A digital twin isn't a clever prompt — it's a researched, fact-checked persona running on a language model, and then measured against what the real person actually said. Here's the whole method.
What a twin is made of
How we built them, step by step
The same repeatable pipeline works for any public figure with a body of work:
1 · Gather a sourced position library
We collect the person's real stances across every domain (China, Ukraine, the Middle East, the global order, AI, and more) from their books, columns, interviews and risk reports — each tied to a real citation.
2 · Fact-check every position
An independent pass verifies each quote and stance against its source. This caught misattributions and post-cutoff events before anything was locked in. For real living people, nothing is fabricated.
3 · Capture the reasoning frame and voice
A twin needs more than conclusions — it needs how the person reasons (Haass's "wars of choice vs. necessity"; Bremmer's "G-Zero") and how they speak. That's what makes a debate feel real.
4 · Assemble into a system prompt + guardrails
Everything becomes the instructions handed to the base model, with an explicit "documented vs. extrapolated" rule so the twin flags when it's reasoning beyond the record.
5 · Validate before trusting it
We test the twin against held-out reality (below) — and only then put it on stage.
The brain
The persona brief has no intelligence of its own; it's instructions. The actual thinking is done by a base large language model. The twin is portable — the same brief runs on different models, and a more capable model gives a more faithful twin.
Live on this site
Groq — Llama 3.3 70B. Fast and free-tier friendly, so the chat is snappy.
Validated on
Claude Opus. The fidelity scores below were measured there; the live Groq model is a notch lower — exactly the "the brain matters" effect.
How we prove it's accurate
We don't let the AI grade itself. We ask each twin questions the real person has answered, hide the real answer, let the twin respond blind, then a separate judge compares the twin's answer to what the person actually said. The twin and the judge are two independent calls that don't share memory — the answer key only ever goes to the judge.
Open-book vs. closed-book
We ran two versions. Full grounding (open-book) keeps the positions in the brief — it tests whether the twin holds its briefing faithfully and in voice. Frame-only (closed-book) deletes the specific positions and keeps only the worldview and reasoning method — it tests whether the person's way of thinking alone reaches their real views. The gap between them shows how much is a genuine model of the person vs. memorized briefing: Haass reached his real views 82% of the time from his frame alone (he's a doctrine thinker); Bremmer 50% (his value is specific, timely forecasts — so his twin must be kept freshly grounded).

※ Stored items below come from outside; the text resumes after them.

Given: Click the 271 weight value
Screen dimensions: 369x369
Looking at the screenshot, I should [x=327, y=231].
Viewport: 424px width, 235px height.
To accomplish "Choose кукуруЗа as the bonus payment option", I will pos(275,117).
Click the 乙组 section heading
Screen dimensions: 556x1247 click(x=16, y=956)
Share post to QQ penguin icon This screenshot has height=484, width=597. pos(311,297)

Other ways to validate an AI agent
Held-out testing is one method. A serious program stacks several — here's the toolkit, and what each one catches:
| Technique | What it does | Catches |
|---|---|---|
| Held-out positions (used) | Blind answers scored against sourced reality. | Drift, contradictions, recall gaps. |
| Frame-only / ablation (used) | Strip the grounding; see what the model regenerates alone. | How much is real modeling vs. memorized text. |
| Base-model comparison (used) | Same brief on different LLMs. | Where model choice actually matters. |
| Human expert review | A subject-matter expert grades a sample. | The gold standard; subtle errors AI judges miss. |
| Discrimination ("Turing") test | Can people tell the twin from the real transcript? | Whether it's convincing, not just correct. |
| Temporal back-test | Build only from material before a date; test on later real statements. | Genuine prediction vs. memorization — the strongest test. |
| Adversarial red-team | Try to push it off-brand or into fabrication. | Failure modes, jailbreaks, hallucination. |
| Distributional match | For audience/segment agents: compare the answer distribution to a real human panel. | Whether a crowd of agents mirrors a real crowd. |
| Consistency & calibration | Re-ask, reorder, and check confidence vs. correctness. | Instability, order-bias, over-confidence. |
What it is — and isn't
✓ It is
Grounded in real public statements, with sources · tested for fidelity, not just asserted · faithful to positions, voice, and reasoning · a repeatable method for any expert.
✗ It isn't
Not the real person · not live — positions are a snapshot that needs refreshing · not infallible (AI-judged; human spot-check advised) · not a forecaster of real-world outcomes — it reproduces their views, not the truth.
AI digital-twin simulation grounded in public statements. Not affiliated with, authored by, or endorsed by Richard Haass or Ian Bremmer. Positions are paraphrased by a language model and may not reflect their current views.